- Two Dots gameplay. In this screenshot, the player forms a green-colored rectangle to remove the rest of the corresponding, green-colored dots.
- Developers: Playdots, Inc. Zynga (2022-present)
- Publishers: Playdots, Inc., Tencent Games
- Platforms: iOS Android
- Release: iOS: May 29, 2014 Android: November 12, 2014
- Genre: Puzzle
- Mode: Single-player

= Two Dots (video game) =

Puzzle game for Android and IOS

Two Dots is a puzzle video game for iOS and Android, developed and published by American indie studio Playdots, Inc. The Windows 10 Mobile and Microsoft Windows versions are no longer supported. It is the sequel to Dots. It was released for iOS platforms on May 29, 2014, and became available for Android on November 12, 2014.

==Gameplay==
Unlike Dots, Two Dots has power-ups, objectives and a campaign (series of levels), while lacking online multi-player capability. At the start of the game, only level one is unlocked; each subsequent level is unlocked only when the previous level is beaten. Levels are grouped into "worlds"; the first ten levels make up the first world, while subsequent worlds contain 25 or more levels. Worlds differ in gameplay elements, obstacles and objectives. In the earliest levels of the game, objectives include sinking anchors and breaking ice; the objective is to accomplish a target number of each, for example to sink a specified number of anchors. As each world is completed, the first and second player receives a postcard for that world.

The game previously featured a weekly "Treasure Hunt" mode, where players could compete worldwide to be the first to complete a sequence of seven levels.

A new world is added with each major game update, currently on a release schedule of roughly once every two weeks. As of September 8, 2026, there are 8,755 levels.

At the start of each level, the objectives are displayed; furthermore, the player must complete them within a specified number of moves. At the start of a level, a set of dots is "dropped" from the top of the in-game area. The player must connect at least two dots of the same color in order to make a move. They can be connected horizontally or vertically, but never diagonally. The connected dots are removed from the game area; dots directly above those will then drop down until they hit other dots or the floor beneath.

When a player connects a grouping of at least four same-colored dots to form a complete circuit, all the dots in the game area with that same color will disappear, and any dot(s) fully inside the circuit will become "bomb(s)" which will explode in all eight directions once those dots drop down.

Alternatively, when a player connects thirteen or more dots, regardless of forming a complete circuit, all the dots in the game area with that same color will disappear.

If there are no two adjacent same color dots to connect, the dots are automatically scrambled so that the player can make a valid move, similar to other games.

Items such as shufflers, erasers, targets, and color boosters are available to assist the player in completing a level. They are similar to items in the original Dots and are available by watching an advertisement or making an in-app purchase.

==Reception==

Two Dots received fairly positive reviews from critics on GameRankings and Metacritic. While it was praised for its simple design and a variety of obstacles and level layouts, it was also criticized for its slow life-regenerating system. The player begins with five lives, and it takes 20 minutes for a single life to regenerate, with up to a total of one hour and forty minutes required to regenerate the maximum of five lives. It was also pointed out that some levels are nearly impossible to beat, draining a player's lives quickly and prompting the player to make in-app purchases of extra lives or booster packs.

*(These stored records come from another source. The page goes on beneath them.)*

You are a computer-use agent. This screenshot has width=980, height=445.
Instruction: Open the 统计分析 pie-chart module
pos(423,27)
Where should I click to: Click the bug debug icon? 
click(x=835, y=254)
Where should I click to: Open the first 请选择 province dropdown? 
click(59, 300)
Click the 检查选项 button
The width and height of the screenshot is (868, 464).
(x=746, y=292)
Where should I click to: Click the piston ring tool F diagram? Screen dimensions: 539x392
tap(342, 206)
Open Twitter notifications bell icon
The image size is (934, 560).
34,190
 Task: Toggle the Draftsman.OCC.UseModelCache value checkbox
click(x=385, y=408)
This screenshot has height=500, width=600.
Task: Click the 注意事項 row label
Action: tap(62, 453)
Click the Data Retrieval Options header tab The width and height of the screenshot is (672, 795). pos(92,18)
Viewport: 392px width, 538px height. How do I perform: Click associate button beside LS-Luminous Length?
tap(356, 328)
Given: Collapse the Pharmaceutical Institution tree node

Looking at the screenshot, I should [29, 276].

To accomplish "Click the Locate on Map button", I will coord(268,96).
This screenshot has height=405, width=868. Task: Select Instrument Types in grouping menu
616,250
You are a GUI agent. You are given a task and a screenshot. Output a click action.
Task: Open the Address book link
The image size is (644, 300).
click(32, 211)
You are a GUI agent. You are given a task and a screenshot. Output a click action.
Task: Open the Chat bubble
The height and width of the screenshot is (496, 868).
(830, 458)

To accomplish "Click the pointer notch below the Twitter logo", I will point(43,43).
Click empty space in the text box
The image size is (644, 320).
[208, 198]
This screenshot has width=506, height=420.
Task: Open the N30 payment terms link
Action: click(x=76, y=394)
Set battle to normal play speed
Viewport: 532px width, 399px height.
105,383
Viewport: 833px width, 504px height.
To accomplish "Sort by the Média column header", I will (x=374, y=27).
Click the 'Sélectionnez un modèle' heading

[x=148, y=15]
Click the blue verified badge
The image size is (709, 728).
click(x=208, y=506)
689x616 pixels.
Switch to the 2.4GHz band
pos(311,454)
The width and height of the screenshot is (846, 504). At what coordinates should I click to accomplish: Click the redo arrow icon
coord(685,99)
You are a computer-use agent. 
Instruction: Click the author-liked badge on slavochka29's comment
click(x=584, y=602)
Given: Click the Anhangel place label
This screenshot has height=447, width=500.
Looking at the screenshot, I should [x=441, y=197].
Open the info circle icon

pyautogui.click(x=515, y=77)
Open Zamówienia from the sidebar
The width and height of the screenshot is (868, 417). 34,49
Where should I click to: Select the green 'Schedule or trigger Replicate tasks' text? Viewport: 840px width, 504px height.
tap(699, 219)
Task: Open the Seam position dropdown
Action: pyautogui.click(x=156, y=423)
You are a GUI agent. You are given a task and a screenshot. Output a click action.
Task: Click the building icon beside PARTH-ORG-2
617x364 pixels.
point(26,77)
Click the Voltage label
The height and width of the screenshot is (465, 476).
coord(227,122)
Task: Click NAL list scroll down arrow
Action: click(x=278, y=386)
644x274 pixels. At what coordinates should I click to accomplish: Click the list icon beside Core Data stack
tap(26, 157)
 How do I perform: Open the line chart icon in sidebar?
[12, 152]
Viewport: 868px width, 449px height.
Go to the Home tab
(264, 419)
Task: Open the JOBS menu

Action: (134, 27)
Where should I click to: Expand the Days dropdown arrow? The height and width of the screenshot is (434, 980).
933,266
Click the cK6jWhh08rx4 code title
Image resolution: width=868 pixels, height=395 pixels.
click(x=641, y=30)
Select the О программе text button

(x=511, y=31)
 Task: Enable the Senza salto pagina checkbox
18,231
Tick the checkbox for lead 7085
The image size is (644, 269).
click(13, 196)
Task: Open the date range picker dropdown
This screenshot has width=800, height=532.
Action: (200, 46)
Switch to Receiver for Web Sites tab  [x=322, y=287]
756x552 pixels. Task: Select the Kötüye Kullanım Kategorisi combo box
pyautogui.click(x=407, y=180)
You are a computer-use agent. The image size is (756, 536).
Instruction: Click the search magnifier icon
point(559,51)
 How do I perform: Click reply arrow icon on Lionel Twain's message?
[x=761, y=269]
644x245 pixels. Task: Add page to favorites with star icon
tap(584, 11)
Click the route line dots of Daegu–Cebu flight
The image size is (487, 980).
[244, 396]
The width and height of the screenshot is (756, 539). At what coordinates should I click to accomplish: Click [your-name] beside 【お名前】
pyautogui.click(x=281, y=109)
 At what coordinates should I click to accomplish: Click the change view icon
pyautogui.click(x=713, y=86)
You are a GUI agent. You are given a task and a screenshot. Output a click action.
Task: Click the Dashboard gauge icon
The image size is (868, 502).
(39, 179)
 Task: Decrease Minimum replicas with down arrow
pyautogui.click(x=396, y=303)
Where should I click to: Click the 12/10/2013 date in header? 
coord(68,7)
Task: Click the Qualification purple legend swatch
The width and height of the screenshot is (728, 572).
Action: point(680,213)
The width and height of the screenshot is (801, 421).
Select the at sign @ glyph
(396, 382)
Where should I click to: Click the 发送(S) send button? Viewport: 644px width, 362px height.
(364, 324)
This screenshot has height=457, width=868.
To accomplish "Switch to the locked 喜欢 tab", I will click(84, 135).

Two Dots was given the people's voice for best game on handheld devices for the 2015 Webby Awards. At the 2018 Webby Awards, it was nominated for "Best Visual Design", while it won the People's Voice Award for "Puzzle".

Aggregate scores
| Aggregator | Score |
|---|---|
| GameRankings | 78.57% |
| Metacritic | 79 out of 100 |

== Developer ==
The game was developed by Playdots, known for games Dots, and Dots & Co. In August 2020, Playdots reached an agreement to be acquired by publisher Take-Two Interactive under Zynga. As part of it, Take-Two agreed to pay $192 million for the deal, $90 million in cash and the remaining $102 million in stock. Take-Two shut down the studio in 2022, handing development to a studio within Zynga.